**Required work:**
Your response should consist solely of the records, written out exactly.

*** Opening of Data for analysis ***

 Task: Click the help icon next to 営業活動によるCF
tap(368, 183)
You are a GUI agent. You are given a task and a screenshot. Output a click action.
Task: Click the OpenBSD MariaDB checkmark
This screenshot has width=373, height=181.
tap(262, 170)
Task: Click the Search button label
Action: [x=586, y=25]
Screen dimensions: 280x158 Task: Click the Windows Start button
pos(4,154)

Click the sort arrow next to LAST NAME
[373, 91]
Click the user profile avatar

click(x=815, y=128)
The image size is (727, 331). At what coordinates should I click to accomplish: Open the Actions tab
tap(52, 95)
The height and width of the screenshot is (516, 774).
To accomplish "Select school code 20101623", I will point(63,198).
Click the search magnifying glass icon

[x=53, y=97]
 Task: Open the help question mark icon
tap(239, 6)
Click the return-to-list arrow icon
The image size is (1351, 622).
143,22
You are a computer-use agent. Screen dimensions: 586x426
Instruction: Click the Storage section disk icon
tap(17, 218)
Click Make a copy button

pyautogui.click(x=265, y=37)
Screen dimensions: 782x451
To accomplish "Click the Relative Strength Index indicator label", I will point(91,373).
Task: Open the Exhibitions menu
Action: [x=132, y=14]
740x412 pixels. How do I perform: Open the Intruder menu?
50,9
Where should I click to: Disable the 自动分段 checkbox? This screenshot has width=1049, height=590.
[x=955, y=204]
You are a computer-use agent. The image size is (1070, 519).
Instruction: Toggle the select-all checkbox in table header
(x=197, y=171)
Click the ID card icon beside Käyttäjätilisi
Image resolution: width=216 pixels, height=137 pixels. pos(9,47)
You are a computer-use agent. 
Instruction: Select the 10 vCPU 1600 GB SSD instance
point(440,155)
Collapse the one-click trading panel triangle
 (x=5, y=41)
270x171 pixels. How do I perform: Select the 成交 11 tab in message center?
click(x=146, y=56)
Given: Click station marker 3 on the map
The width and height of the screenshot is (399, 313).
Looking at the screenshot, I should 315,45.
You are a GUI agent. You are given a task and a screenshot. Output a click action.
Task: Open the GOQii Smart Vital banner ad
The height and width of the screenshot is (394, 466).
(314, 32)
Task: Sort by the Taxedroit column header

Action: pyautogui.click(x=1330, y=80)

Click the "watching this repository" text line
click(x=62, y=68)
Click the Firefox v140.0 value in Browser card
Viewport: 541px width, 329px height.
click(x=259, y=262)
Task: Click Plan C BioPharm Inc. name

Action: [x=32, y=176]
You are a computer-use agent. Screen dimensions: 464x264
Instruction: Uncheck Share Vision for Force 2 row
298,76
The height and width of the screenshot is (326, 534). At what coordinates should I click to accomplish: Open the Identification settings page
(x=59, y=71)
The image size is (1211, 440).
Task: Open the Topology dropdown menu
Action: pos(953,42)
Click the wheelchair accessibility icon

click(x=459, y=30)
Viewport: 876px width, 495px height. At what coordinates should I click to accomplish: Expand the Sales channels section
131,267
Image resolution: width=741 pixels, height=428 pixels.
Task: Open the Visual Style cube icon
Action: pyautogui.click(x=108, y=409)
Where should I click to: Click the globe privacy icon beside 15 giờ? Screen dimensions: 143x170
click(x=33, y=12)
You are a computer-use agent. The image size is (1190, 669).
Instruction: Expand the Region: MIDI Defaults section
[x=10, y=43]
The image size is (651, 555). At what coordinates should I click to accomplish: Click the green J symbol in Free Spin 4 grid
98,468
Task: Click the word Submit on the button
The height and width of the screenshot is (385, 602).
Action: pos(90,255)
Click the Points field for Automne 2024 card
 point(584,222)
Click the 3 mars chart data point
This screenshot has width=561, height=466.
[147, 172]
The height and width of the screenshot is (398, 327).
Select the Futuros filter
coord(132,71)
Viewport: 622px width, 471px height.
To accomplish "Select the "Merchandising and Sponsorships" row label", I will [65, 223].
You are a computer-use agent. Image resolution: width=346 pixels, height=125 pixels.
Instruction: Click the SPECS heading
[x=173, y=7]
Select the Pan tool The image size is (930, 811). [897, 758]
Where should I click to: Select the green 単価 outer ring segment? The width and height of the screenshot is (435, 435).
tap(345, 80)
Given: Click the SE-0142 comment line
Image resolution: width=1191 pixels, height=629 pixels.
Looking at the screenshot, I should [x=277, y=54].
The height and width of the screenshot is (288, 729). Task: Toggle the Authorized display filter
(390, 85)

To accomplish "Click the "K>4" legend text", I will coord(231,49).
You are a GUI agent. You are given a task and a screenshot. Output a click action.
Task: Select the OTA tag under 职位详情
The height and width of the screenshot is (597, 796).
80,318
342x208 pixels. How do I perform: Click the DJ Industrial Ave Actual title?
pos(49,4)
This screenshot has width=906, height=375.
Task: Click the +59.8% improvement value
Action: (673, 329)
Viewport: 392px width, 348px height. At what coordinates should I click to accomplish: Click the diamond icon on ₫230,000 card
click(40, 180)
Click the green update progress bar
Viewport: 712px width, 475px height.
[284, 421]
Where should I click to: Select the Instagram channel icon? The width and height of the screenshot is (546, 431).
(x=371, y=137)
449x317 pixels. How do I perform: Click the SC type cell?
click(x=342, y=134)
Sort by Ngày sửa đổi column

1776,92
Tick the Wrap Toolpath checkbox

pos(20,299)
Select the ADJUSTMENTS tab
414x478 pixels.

*** Close of Data for analysis ***

**Answer area:**
 Task: Click the help icon next to 営業活動によるCF
tap(368, 183)
You are a GUI agent. You are given a task and a screenshot. Output a click action.
Task: Click the OpenBSD MariaDB checkmark
This screenshot has width=373, height=181.
tap(262, 170)
Task: Click the Search button label
Action: [x=586, y=25]
Screen dimensions: 280x158 Task: Click the Windows Start button
pos(4,154)

Click the sort arrow next to LAST NAME
[373, 91]
Click the user profile avatar

click(x=815, y=128)
The image size is (727, 331). At what coordinates should I click to accomplish: Open the Actions tab
tap(52, 95)
The height and width of the screenshot is (516, 774).
To accomplish "Select school code 20101623", I will point(63,198).
Click the search magnifying glass icon

[x=53, y=97]
 Task: Open the help question mark icon
tap(239, 6)
Click the return-to-list arrow icon
The image size is (1351, 622).
143,22
You are a computer-use agent. Screen dimensions: 586x426
Instruction: Click the Storage section disk icon
tap(17, 218)
Click Make a copy button

pyautogui.click(x=265, y=37)
Screen dimensions: 782x451
To accomplish "Click the Relative Strength Index indicator label", I will point(91,373).
Task: Open the Exhibitions menu
Action: [x=132, y=14]
740x412 pixels. How do I perform: Open the Intruder menu?
50,9
Where should I click to: Disable the 自动分段 checkbox? This screenshot has width=1049, height=590.
[x=955, y=204]
You are a computer-use agent. The image size is (1070, 519).
Instruction: Toggle the select-all checkbox in table header
(x=197, y=171)
Click the ID card icon beside Käyttäjätilisi
Image resolution: width=216 pixels, height=137 pixels. pos(9,47)
You are a computer-use agent. 
Instruction: Select the 10 vCPU 1600 GB SSD instance
point(440,155)
Collapse the one-click trading panel triangle
 (x=5, y=41)
270x171 pixels. How do I perform: Select the 成交 11 tab in message center?
click(x=146, y=56)
Given: Click station marker 3 on the map
The width and height of the screenshot is (399, 313).
Looking at the screenshot, I should 315,45.
You are a GUI agent. You are given a task and a screenshot. Output a click action.
Task: Open the GOQii Smart Vital banner ad
The height and width of the screenshot is (394, 466).
(314, 32)
Task: Sort by the Taxedroit column header

Action: pyautogui.click(x=1330, y=80)

Click the "watching this repository" text line
click(x=62, y=68)
Click the Firefox v140.0 value in Browser card
Viewport: 541px width, 329px height.
click(x=259, y=262)
Task: Click Plan C BioPharm Inc. name

Action: [x=32, y=176]
You are a computer-use agent. Screen dimensions: 464x264
Instruction: Uncheck Share Vision for Force 2 row
298,76
The height and width of the screenshot is (326, 534). At what coordinates should I click to accomplish: Open the Identification settings page
(x=59, y=71)
The image size is (1211, 440).
Task: Open the Topology dropdown menu
Action: pos(953,42)
Click the wheelchair accessibility icon

click(x=459, y=30)
Viewport: 876px width, 495px height. At what coordinates should I click to accomplish: Expand the Sales channels section
131,267
Image resolution: width=741 pixels, height=428 pixels.
Task: Open the Visual Style cube icon
Action: pyautogui.click(x=108, y=409)
Where should I click to: Click the globe privacy icon beside 15 giờ? Screen dimensions: 143x170
click(x=33, y=12)
You are a computer-use agent. The image size is (1190, 669).
Instruction: Expand the Region: MIDI Defaults section
[x=10, y=43]
The image size is (651, 555). At what coordinates should I click to accomplish: Click the green J symbol in Free Spin 4 grid
98,468
Task: Click the word Submit on the button
The height and width of the screenshot is (385, 602).
Action: pos(90,255)
Click the Points field for Automne 2024 card
 point(584,222)
Click the 3 mars chart data point
This screenshot has width=561, height=466.
[147, 172]
The height and width of the screenshot is (398, 327).
Select the Futuros filter
coord(132,71)
Viewport: 622px width, 471px height.
To accomplish "Select the "Merchandising and Sponsorships" row label", I will [65, 223].
You are a computer-use agent. Image resolution: width=346 pixels, height=125 pixels.
Instruction: Click the SPECS heading
[x=173, y=7]
Select the Pan tool The image size is (930, 811). [897, 758]
Where should I click to: Select the green 単価 outer ring segment? The width and height of the screenshot is (435, 435).
tap(345, 80)
Given: Click the SE-0142 comment line
Image resolution: width=1191 pixels, height=629 pixels.
Looking at the screenshot, I should [x=277, y=54].
The height and width of the screenshot is (288, 729). Task: Toggle the Authorized display filter
(390, 85)

To accomplish "Click the "K>4" legend text", I will coord(231,49).
You are a GUI agent. You are given a task and a screenshot. Output a click action.
Task: Select the OTA tag under 职位详情
The height and width of the screenshot is (597, 796).
80,318
342x208 pixels. How do I perform: Click the DJ Industrial Ave Actual title?
pos(49,4)
This screenshot has width=906, height=375.
Task: Click the +59.8% improvement value
Action: (673, 329)
Viewport: 392px width, 348px height. At what coordinates should I click to accomplish: Click the diamond icon on ₫230,000 card
click(40, 180)
Click the green update progress bar
Viewport: 712px width, 475px height.
[284, 421]
Where should I click to: Select the Instagram channel icon? The width and height of the screenshot is (546, 431).
(x=371, y=137)
449x317 pixels. How do I perform: Click the SC type cell?
click(x=342, y=134)
Sort by Ngày sửa đổi column

1776,92
Tick the Wrap Toolpath checkbox

pos(20,299)
Select the ADJUSTMENTS tab
414x478 pixels.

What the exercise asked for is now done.